Since the raging seas and stormy winds parted my love and I
I dreamed that I won the right to a cameo mention as some kind of Boston-area folkloric creature in Margaret Ronald's latest novel by singing "The Lowlands of Holland" in a kulfi shop. You ordered a particular flavor, they asked you to sing for it. I had that terrible real-life blankness that seizes the brain when you know literally more songs than you count and someone says vaguely but encouragingly, having no idea of this, "I don't know, whatever you feel like." Turned out one of the other patrons knew the same version; we wound up trading off harmonies. Is there a kulfi shop anywhere in Boston?
. . . This is probably the most realist dream I've had in months.
My poem "Theseid" has been accepted by Not One of Us.
. . . This is probably the most realist dream I've had in months.

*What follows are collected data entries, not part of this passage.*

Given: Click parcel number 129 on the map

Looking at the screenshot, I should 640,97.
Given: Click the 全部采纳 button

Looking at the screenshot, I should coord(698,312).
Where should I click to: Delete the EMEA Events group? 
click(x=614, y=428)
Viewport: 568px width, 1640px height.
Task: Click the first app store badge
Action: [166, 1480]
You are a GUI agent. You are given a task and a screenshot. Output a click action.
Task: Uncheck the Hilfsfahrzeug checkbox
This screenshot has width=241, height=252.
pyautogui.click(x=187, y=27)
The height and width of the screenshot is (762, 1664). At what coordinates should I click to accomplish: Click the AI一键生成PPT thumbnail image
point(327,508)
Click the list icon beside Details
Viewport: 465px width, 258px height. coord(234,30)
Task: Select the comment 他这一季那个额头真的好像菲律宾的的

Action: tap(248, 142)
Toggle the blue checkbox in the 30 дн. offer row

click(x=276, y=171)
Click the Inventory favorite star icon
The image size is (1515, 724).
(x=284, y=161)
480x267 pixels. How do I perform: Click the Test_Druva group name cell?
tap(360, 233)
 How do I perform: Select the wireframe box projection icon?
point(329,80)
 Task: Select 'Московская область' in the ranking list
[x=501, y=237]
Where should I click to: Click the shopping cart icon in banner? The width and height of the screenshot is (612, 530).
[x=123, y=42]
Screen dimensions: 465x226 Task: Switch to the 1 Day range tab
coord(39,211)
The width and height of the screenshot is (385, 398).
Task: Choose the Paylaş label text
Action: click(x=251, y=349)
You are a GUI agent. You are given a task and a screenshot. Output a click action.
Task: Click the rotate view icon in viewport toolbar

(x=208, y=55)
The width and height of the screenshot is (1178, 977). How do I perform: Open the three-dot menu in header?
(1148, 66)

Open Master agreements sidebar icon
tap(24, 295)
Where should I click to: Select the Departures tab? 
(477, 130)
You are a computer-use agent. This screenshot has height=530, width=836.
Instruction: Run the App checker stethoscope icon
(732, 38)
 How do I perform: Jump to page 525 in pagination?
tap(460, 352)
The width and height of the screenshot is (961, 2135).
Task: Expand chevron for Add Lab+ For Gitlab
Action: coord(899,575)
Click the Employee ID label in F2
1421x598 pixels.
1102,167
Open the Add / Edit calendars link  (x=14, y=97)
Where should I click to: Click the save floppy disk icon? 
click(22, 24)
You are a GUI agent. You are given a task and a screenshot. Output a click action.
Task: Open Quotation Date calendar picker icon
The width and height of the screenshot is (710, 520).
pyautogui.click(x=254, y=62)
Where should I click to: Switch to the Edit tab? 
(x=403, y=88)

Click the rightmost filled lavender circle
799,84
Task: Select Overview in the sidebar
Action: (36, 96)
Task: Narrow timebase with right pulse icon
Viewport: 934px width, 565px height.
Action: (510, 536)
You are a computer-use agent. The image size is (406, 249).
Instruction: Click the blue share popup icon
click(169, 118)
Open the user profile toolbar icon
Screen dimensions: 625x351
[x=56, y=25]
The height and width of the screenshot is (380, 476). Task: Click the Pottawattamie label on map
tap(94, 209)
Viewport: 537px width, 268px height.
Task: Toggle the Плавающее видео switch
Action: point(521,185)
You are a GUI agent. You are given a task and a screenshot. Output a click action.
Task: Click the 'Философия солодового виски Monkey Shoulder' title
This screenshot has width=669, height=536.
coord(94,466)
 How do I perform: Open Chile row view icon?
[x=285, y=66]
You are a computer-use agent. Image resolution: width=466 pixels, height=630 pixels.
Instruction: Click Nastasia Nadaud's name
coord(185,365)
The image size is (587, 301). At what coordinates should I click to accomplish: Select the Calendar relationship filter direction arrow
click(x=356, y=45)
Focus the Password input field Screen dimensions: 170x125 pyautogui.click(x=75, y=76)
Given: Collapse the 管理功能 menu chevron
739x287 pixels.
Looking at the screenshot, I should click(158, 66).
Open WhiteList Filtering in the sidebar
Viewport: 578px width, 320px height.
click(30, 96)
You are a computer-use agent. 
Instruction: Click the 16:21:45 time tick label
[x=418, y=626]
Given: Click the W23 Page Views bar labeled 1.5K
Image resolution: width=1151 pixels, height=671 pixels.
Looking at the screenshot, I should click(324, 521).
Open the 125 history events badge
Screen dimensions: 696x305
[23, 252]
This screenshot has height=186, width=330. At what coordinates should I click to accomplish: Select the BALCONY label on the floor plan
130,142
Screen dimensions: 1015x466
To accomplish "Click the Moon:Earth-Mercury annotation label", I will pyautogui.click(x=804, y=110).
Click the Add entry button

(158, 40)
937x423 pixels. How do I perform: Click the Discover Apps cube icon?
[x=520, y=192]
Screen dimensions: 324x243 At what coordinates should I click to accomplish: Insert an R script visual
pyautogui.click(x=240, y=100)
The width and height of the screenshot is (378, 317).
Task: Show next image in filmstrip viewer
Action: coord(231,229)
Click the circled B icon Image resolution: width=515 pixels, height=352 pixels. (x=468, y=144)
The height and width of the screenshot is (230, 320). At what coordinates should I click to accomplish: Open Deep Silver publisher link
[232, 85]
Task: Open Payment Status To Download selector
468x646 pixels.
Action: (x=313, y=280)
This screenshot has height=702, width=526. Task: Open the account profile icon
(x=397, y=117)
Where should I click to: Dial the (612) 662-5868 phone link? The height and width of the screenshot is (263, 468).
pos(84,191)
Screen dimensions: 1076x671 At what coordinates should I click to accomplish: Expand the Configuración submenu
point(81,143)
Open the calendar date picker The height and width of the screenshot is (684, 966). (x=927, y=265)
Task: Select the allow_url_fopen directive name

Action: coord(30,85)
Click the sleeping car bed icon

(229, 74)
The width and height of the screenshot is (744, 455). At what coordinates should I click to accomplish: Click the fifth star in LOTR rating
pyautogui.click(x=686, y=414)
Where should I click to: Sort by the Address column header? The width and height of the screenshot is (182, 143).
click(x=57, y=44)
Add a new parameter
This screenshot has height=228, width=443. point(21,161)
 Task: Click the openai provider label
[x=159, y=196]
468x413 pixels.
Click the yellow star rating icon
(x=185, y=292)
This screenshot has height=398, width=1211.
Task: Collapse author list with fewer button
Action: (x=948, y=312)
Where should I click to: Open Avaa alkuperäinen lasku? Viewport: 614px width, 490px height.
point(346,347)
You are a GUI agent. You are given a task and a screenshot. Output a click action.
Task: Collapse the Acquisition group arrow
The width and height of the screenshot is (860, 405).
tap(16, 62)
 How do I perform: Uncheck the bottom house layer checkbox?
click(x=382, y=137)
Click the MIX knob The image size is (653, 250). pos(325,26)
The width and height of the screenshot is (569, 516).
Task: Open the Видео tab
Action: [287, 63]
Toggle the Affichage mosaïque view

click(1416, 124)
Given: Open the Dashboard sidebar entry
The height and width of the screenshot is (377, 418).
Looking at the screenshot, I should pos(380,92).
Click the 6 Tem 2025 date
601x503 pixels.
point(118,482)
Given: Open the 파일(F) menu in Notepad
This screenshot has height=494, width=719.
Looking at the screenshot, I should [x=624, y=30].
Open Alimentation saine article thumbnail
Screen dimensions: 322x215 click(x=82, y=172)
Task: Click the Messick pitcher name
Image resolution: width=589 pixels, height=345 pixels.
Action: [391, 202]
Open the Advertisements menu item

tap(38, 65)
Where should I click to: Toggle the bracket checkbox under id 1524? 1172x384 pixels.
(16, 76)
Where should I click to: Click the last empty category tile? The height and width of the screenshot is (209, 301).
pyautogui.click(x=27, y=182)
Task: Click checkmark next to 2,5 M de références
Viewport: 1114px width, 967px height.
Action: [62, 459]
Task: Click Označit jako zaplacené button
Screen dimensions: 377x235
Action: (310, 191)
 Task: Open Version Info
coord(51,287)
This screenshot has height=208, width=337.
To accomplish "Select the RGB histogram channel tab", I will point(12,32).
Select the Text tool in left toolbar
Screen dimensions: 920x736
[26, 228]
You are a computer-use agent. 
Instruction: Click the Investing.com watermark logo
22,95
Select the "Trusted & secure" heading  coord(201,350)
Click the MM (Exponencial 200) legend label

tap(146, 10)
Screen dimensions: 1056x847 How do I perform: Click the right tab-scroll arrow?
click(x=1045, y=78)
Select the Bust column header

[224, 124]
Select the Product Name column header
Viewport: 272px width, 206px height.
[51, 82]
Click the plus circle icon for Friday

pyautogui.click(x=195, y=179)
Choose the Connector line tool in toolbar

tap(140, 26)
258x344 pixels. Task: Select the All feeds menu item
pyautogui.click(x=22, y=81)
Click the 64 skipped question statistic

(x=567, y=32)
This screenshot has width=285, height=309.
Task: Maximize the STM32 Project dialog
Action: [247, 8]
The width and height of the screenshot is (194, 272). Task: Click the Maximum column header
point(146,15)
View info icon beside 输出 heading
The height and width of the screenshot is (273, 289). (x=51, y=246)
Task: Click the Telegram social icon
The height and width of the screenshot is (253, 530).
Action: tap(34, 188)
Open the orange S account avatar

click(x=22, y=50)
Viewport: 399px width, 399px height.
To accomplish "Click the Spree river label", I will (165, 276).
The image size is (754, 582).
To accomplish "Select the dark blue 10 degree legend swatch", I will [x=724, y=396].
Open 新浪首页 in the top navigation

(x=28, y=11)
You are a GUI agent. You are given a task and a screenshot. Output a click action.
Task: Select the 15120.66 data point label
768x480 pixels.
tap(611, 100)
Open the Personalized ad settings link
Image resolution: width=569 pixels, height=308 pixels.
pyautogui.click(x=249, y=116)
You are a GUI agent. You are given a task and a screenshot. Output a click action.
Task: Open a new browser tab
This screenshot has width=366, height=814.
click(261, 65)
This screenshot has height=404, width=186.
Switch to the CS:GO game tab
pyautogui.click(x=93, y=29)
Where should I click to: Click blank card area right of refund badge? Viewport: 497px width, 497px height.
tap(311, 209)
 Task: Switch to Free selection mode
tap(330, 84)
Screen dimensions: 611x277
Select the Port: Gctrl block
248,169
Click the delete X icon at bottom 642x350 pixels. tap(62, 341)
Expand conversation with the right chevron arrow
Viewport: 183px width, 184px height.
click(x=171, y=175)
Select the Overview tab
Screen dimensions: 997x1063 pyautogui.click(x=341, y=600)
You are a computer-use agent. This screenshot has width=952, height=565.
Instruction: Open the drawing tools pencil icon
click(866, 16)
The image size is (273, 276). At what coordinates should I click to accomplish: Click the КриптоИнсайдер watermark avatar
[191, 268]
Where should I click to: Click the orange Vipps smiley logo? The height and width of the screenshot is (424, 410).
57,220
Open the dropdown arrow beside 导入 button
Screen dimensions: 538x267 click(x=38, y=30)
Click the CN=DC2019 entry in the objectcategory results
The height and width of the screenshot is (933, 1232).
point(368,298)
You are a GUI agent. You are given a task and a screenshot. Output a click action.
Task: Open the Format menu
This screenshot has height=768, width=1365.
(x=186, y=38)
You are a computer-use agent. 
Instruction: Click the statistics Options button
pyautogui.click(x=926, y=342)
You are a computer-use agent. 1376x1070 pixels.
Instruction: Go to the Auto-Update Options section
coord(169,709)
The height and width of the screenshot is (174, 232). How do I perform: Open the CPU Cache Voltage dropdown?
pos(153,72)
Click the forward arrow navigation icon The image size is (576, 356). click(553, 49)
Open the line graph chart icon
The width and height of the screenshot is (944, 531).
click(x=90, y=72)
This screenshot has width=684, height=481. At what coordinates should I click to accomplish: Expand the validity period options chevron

My poem "Theseid" has been accepted by Not One of Us.

no subject
Thank you!
That's a wonderful dream.
Well, I don't yet know how the author involved feels about it . . .
Google yields no evidence of one, alas. I tried both "khulfi" and "kulfi" and found no joy, only shops in India and California.
Ack. Thanks for pointing out the spelling. I don't know why I always think there should be a fricative.
no subject
You're welcome!
Well, I don't yet know how the author involved feels about it . . .
I'm certain there are many worse, or at least more embarrassing, ways of showing up in someone's dreams.
Ack. Thanks for pointing out the spelling. I don't know why I always think there should be a fricative.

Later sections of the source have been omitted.